Joseph Plumb Martin, a 19-year-old private in 1780, who would fight in every major battle of the Revolution: "At one time it snowed the greater part of four days successively, and there fell nearly as many feet deep of snow, and here was the keystone of the arch of starvation. We were absolutely, literally starved:--I do solemnly declare that I did not put a single morsel of victuals into my mouth for four days and as many nights, except a little black birch bark which I gnawed off a stick of wood....some of the officers killed and ate a favourite little dog that belonged to one of them.—if this was not "suffering" I request to be informed what can pass under that name."

I always cry at some point when writing my historical novels. I am so moved by what people had to endure, and often with such dignity and largesse, especially during wars. Describing starving foot soldiers in the snow at Morristown is what broke me in this one.

PBS filmed a wonderful 30-minute program about Jockey Hollow that gives a real taste of their stubborn courage and dogged camaraderie: https://www.youtube.com/watch?v=lx5YkyHuPvQ .

During this cruel cold and deadly snow, Peggy Schuyler received a letter from Alexander Hamilton.
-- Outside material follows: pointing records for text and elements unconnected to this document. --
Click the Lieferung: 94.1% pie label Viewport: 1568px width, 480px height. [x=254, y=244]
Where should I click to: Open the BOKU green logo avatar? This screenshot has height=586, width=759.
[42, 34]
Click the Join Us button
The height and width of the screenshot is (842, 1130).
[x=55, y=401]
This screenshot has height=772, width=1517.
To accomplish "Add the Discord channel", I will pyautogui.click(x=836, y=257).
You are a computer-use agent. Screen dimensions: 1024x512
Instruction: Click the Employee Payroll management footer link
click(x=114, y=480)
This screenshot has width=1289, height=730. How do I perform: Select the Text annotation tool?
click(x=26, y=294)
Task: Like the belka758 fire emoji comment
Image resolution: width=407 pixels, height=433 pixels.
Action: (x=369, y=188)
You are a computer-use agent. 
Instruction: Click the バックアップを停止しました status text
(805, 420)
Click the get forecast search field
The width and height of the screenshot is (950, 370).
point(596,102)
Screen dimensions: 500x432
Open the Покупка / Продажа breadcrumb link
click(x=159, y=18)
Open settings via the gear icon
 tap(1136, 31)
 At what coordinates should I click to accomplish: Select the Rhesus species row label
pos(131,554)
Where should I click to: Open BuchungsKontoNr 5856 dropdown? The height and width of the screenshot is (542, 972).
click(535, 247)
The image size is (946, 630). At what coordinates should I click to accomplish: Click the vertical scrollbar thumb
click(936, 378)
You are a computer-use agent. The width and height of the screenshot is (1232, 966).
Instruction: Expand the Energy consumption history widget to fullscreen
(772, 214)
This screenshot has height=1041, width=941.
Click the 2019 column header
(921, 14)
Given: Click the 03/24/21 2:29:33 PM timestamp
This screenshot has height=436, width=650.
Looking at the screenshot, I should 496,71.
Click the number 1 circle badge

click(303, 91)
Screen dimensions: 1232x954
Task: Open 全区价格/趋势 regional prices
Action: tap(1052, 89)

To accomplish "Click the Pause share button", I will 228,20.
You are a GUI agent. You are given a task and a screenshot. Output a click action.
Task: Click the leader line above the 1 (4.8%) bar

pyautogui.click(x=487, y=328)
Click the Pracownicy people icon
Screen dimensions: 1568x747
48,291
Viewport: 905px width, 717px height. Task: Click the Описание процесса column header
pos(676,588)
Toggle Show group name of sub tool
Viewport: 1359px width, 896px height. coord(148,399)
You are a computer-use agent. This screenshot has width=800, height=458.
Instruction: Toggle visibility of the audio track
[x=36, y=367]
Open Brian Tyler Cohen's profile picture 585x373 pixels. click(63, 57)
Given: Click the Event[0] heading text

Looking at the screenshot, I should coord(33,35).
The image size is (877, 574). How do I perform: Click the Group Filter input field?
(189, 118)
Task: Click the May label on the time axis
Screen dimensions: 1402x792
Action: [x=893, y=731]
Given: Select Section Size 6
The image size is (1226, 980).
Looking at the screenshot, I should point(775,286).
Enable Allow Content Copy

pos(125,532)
The aide-de-camp had just met and was already besotted with her sister, Eliza, who was visiting their uncle, the army’s chief surgeon, in Morristown. Hamilton’s letter was a playful introduction of himself and a plea for Peggy’s help in his courtship of Eliza. After teasingly saying Eliza was wrecking the officers’ concentration by turning their heads with her beauty, he ended his letter to Peggy with: “It is essential to the safety of the state and to the tranquility of the army that one of two things take place; either that she be immediately removed from our neighbourhood, or that some other nymph qualified to maintain an equal sway come into it. By dividing her empire it will be weakened and she will be much less dangerous when she has a rival equal in charms to dispute the prize with her. I solicit your aid.”

HAMILTON AND PEGGY! A REVOLUTIONARY FRIENDSHIP opens with that letter. To see an excerpt of the novel’s first 27 pages, go to my website: http://lmelliott.com/book_landing_page_historical/hamilton-and-peggy-revolutionary-friendship

All I’ll say is: the girl had some serious spunk.